(Data supplied begins)
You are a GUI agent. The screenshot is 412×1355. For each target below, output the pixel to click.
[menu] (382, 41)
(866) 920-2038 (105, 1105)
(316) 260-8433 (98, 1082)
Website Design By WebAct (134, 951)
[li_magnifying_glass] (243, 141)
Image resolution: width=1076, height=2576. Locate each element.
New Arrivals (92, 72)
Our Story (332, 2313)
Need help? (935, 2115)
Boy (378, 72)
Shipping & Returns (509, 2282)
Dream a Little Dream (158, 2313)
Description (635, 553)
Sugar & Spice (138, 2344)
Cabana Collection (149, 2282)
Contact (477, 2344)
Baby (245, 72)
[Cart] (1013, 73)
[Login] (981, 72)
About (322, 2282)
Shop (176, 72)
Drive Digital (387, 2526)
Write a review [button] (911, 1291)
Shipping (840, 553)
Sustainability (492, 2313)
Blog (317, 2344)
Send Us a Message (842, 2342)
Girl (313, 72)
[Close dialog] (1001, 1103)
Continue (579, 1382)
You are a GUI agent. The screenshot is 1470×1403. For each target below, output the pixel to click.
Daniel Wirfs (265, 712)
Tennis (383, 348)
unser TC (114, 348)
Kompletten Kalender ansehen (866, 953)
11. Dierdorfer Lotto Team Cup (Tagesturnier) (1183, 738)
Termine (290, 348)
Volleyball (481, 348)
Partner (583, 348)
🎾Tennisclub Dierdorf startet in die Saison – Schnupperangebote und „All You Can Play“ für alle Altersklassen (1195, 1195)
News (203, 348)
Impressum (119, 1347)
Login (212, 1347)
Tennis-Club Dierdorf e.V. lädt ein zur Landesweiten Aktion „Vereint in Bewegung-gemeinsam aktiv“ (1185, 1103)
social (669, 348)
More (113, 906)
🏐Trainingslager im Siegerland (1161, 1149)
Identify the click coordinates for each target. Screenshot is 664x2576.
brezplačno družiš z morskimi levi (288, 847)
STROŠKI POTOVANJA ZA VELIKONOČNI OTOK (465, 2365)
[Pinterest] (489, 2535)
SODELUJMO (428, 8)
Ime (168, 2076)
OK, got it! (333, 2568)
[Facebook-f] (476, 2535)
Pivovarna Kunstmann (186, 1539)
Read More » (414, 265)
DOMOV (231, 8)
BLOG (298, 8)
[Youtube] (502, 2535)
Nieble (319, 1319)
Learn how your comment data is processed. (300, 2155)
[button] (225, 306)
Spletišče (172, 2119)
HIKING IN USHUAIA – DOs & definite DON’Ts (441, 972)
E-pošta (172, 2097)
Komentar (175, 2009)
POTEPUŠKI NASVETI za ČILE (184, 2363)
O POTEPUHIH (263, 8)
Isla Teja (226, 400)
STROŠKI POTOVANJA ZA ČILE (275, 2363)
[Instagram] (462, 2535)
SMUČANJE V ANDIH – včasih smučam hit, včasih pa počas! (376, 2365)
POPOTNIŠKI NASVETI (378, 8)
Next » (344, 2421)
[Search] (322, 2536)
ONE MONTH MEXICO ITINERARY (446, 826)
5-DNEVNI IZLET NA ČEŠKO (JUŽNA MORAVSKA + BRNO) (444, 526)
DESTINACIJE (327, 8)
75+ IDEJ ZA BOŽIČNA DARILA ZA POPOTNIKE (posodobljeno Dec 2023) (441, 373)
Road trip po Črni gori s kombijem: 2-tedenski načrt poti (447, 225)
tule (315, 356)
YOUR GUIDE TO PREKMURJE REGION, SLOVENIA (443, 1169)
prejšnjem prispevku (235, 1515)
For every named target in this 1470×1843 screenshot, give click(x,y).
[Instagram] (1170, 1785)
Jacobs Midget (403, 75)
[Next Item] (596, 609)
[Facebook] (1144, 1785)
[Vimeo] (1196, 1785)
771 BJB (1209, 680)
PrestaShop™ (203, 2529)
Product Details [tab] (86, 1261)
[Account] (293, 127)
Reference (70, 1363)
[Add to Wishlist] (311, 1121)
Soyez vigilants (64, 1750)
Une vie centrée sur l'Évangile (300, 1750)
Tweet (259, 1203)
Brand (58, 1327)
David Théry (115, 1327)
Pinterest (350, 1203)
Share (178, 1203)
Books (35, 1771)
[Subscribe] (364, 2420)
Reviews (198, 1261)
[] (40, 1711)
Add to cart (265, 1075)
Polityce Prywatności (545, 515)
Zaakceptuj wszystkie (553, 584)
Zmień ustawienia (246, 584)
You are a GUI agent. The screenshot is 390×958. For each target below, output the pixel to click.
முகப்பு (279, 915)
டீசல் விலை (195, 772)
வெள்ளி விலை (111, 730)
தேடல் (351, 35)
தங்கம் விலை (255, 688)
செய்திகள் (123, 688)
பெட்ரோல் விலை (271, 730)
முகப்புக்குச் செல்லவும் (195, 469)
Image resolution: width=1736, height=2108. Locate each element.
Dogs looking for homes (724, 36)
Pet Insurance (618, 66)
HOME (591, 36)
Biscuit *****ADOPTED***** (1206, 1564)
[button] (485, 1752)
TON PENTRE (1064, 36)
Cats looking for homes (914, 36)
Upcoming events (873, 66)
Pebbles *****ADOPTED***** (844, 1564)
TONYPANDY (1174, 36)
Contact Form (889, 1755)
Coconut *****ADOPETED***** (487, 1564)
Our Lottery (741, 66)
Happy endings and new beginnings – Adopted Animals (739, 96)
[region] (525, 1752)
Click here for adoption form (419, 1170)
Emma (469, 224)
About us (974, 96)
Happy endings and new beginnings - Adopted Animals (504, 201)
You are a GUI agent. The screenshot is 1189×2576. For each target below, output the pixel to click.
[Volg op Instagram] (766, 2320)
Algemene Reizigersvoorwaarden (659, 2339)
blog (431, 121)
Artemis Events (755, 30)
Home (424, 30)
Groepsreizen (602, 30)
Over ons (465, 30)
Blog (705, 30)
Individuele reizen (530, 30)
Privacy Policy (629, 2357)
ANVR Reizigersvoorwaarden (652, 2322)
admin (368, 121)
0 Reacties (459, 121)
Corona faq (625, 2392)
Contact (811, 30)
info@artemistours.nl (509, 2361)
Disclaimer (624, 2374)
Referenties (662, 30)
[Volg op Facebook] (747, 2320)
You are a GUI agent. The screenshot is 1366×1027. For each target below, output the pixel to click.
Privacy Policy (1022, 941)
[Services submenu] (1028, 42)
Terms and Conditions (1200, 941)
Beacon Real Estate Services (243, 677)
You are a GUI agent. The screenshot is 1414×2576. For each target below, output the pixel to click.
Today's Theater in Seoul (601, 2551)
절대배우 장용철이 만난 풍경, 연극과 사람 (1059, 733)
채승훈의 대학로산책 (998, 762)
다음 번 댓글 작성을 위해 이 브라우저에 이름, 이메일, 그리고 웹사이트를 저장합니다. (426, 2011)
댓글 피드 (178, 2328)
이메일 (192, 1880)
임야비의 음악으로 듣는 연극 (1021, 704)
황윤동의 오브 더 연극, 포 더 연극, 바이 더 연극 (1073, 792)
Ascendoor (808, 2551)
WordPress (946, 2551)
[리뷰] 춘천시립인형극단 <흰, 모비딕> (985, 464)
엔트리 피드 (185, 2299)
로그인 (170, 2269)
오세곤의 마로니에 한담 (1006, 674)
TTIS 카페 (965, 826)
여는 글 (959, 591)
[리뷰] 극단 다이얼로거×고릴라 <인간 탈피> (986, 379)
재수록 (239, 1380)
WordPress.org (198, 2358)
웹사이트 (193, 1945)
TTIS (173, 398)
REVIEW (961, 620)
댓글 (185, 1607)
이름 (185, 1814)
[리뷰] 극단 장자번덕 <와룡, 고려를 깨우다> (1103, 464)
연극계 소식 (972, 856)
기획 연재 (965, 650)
(Data supplied ends)
Above are the records; from them, give again exactly the lines from the one containing "Blog (317, 2344)" to the one containing "11. Dierdorfer Lotto", both lines included, and nothing more.

Blog (317, 2344)
Send Us a Message (842, 2342)
Girl (313, 72)
[Close dialog] (1001, 1103)
Continue (579, 1382)
You are a GUI agent. The screenshot is 1470×1403. For each target below, output the pixel to click.
Daniel Wirfs (265, 712)
Tennis (383, 348)
unser TC (114, 348)
Kompletten Kalender ansehen (866, 953)
11. Dierdorfer Lotto Team Cup (Tagesturnier) (1183, 738)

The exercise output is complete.